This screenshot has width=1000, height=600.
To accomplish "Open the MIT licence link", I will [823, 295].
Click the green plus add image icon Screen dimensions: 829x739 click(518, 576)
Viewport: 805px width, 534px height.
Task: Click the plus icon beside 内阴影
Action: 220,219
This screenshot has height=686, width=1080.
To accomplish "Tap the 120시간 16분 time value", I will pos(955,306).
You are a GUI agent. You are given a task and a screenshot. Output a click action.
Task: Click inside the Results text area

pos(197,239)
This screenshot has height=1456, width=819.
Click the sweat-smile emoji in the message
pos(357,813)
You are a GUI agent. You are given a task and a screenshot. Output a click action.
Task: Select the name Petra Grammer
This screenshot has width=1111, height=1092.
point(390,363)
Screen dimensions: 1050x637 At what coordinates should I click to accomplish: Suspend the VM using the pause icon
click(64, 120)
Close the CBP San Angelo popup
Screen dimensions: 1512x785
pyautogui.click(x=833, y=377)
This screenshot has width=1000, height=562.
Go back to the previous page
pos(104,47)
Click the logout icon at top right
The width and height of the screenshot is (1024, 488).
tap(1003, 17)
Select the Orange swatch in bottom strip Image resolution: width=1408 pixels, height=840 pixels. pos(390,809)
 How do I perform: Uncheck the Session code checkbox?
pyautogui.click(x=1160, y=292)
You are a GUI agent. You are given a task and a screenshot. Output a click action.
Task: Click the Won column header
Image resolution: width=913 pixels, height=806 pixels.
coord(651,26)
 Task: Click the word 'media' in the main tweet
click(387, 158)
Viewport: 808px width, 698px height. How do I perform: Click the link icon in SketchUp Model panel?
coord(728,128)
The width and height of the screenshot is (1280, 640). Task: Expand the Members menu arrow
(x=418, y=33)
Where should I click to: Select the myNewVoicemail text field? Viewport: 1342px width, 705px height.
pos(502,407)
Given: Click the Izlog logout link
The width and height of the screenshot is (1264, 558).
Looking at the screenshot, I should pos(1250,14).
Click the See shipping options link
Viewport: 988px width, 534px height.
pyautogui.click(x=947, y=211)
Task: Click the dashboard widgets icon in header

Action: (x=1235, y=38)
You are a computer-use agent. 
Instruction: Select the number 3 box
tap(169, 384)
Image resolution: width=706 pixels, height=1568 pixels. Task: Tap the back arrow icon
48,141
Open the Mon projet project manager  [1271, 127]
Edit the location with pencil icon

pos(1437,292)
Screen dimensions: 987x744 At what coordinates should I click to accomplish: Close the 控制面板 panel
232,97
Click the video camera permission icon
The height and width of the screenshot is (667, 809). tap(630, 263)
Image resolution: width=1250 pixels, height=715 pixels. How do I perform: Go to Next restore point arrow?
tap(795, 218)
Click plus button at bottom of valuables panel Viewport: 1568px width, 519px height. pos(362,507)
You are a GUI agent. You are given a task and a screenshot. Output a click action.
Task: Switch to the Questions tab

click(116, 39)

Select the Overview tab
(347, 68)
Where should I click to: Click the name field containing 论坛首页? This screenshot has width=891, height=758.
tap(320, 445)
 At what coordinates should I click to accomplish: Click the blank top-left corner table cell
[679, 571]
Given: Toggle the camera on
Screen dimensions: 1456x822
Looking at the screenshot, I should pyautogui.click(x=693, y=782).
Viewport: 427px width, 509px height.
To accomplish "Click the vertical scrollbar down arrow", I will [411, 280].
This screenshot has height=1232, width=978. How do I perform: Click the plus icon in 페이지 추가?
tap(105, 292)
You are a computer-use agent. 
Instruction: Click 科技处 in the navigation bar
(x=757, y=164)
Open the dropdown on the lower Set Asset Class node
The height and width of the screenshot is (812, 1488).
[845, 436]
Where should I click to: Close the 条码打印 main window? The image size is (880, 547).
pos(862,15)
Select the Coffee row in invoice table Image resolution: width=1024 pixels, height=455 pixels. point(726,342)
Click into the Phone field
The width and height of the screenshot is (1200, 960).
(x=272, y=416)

▶ [SHORT TASK] Print the data above again without changes, beginning at the line that contains "The width and height of the screenshot is (1280, 640)." and ending after the line that contains "should pyautogui.click(x=693, y=782).".

▶ [OUTPUT FOR THIS TASK]
The width and height of the screenshot is (1280, 640). Task: Expand the Members menu arrow
(x=418, y=33)
Where should I click to: Select the myNewVoicemail text field? Viewport: 1342px width, 705px height.
pos(502,407)
Given: Click the Izlog logout link
The width and height of the screenshot is (1264, 558).
Looking at the screenshot, I should pos(1250,14).
Click the See shipping options link
Viewport: 988px width, 534px height.
pyautogui.click(x=947, y=211)
Task: Click the dashboard widgets icon in header

Action: (x=1235, y=38)
You are a computer-use agent. 
Instruction: Select the number 3 box
tap(169, 384)
Image resolution: width=706 pixels, height=1568 pixels. Task: Tap the back arrow icon
48,141
Open the Mon projet project manager  [1271, 127]
Edit the location with pencil icon

pos(1437,292)
Screen dimensions: 987x744 At what coordinates should I click to accomplish: Close the 控制面板 panel
232,97
Click the video camera permission icon
The height and width of the screenshot is (667, 809). tap(630, 263)
Image resolution: width=1250 pixels, height=715 pixels. How do I perform: Go to Next restore point arrow?
tap(795, 218)
Click plus button at bottom of valuables panel Viewport: 1568px width, 519px height. pos(362,507)
You are a GUI agent. You are given a task and a screenshot. Output a click action.
Task: Switch to the Questions tab

click(116, 39)

Select the Overview tab
(347, 68)
Where should I click to: Click the name field containing 论坛首页? This screenshot has width=891, height=758.
tap(320, 445)
 At what coordinates should I click to accomplish: Click the blank top-left corner table cell
[679, 571]
Given: Toggle the camera on
Screen dimensions: 1456x822
Looking at the screenshot, I should pyautogui.click(x=693, y=782).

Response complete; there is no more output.